Here is my solutions  ( []=rotations following that move; ()=AUF+tips where I might have done something while recognizing LL instead of after doing LL)


Spoiler



[U'] U' R L' U' R U L' [L'] L' U L U' (B b l u) = 15 turns / 3.88 = 3.87 TPS
fail...
* B' L2 R' L' R (u' l') = 7 turns / 2.46 = 2.85 TPS 
U' R' Dw R' Dw R' [R] U' R U R2' L R L' (B' l r') = 16 turns / 3.38 = 4.73 TPS
[L'] L U L' R U L' [R] U' R U R' (B b) = 12 turns / 3.03 = 3.96 TPS*


----------



## joey (Apr 25, 2011)

Finally broke the UK NR for 3bld  2 years for 1s improvement.


----------



## JonV (Apr 25, 2011)

Thanks for a great competition everyone! ..
Even though im quite disappointed with my own results, it was a pleasure to meet you all!


----------



## Henrik (Apr 25, 2011)

Thank you all for a great competition.

But:

I am missing a competition timer, the timer itself should say "Alega" under it. It is timers I have borrowed in Sweden and I need to send them back soon, so please send me the timer ASAP/NOW!!!


----------



## coinman (Apr 26, 2011)

Well at lest 4 PB's in this comp. Clock sigel 14.88 Clock avg 19.55, Megaminx 4:49.19 and pyra avg 17.01. 

Had a bit of bad luck on the 4x4 with 1:45.16 and 1:48.34, this is my best start on a 4x4 avg ever but sins it was a combined first round with a 1:45.00 limit to do five attempts i cud not do more then this two solves


----------



## hr.mohr (Apr 26, 2011)

Results have been posted. Thanks for a great competition guys!


----------



## Shortey (Apr 26, 2011)

best comp ever...

some DYK's:
- I <3 Erik
- I <3 Breandan
- I <3 Joey
- I <3 Frank
- I <3 Fabi
- I <3 Denmark
- SUB 10 GET
- you piece of betch
- TV
- Breandan has epic juggling tricks
- His solves are crazy bananas
- His cubes are also amazing
- SUB 50 GET
- SUB 1:30 GET
- DNF AVG GET


----------



## MTGjumper (Apr 27, 2011)

Nice sub-10 average Morten


----------



## LarsN (Apr 27, 2011)

Really nice competition, with a lot of great people and a lot of fun both before and after the competition with many people staying in my house 

For personal results I did horribly at what I practice:
DNF, DNF, DNF 5x5x5 blind and I lost my title as national champion for 3x3.
I had 14 DNF's throughout the competition.

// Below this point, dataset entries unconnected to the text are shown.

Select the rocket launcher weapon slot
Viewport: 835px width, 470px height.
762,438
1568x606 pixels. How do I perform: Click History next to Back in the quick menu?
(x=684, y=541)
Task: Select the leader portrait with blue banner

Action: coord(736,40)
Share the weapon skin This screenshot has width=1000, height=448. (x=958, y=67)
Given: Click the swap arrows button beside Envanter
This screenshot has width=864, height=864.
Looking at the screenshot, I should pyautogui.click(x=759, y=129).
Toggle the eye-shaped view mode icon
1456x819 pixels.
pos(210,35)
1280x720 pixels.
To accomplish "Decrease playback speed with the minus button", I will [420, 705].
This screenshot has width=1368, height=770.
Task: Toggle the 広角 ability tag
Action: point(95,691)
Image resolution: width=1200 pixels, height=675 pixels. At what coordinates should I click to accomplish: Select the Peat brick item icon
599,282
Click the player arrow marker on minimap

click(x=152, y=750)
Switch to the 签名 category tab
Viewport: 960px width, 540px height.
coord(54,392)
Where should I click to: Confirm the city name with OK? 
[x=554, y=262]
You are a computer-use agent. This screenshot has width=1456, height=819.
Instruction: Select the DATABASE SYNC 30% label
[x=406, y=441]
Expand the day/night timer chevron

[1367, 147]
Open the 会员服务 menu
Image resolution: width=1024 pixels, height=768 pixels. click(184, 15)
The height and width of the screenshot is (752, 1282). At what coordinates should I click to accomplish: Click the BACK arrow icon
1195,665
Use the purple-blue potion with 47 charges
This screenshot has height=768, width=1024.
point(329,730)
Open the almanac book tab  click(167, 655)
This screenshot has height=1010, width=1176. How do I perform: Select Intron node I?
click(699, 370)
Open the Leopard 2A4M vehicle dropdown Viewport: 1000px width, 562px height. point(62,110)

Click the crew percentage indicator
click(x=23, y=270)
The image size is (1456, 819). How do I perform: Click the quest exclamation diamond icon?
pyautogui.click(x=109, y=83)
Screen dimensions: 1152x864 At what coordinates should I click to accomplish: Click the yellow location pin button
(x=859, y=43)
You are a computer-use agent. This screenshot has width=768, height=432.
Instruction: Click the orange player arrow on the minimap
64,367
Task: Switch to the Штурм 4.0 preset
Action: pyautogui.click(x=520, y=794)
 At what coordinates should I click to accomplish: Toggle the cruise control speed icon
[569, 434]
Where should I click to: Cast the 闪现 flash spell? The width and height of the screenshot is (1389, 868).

But then I did amazing at things I don't practice:
My first sub10 4x4x4blind: 8:27.71 
My first sub1 4x4x4: 58.36, then 54.47, and again 58.84 (the last one while my phone rang in my pocket "bicycle race")
Two attempts at fewest moves: First 37 CFOP solution, second 34 Roux solution (using only two slice moves  )
1:09 team blind with my wife Camilla


----------



## Carrot (May 1, 2011)

I just thought that I wanted to share the videos my camera caught at Danish Open.

*Megaminx single NR, 57.34*


Spoiler










> Set at Danish Open 2011 in the final round






*Megaminx average NR, 1:00.50 (3rd in the world... YAY!!)*


Spoiler










> First round of megaminx at Danish Open 2011, This average makes me third in the world =D






*Random (official) megaminx solve by Karina in 1:06.94*


Spoiler










> Third solve at Danish Open
> 
> She got the WR for women in both megaminx and pyraminx single and had the megaminx NR average for 2-3 minutes at Danish Open






*Pyraminx 2.96 solve with over 5 turns per second *


Spoiler










> Set at Danish Open 2011 in the first round.
> 
> This solve might be the fastest solve ever made in competition if you measure it by "turns per second".
> 
> My solution was 17 moves, but I cancelled out 2 moves when solving, so that leaves me with 15 moves. The moves I cancelled wasn't preplanned, but something I improvised during the execution.


----------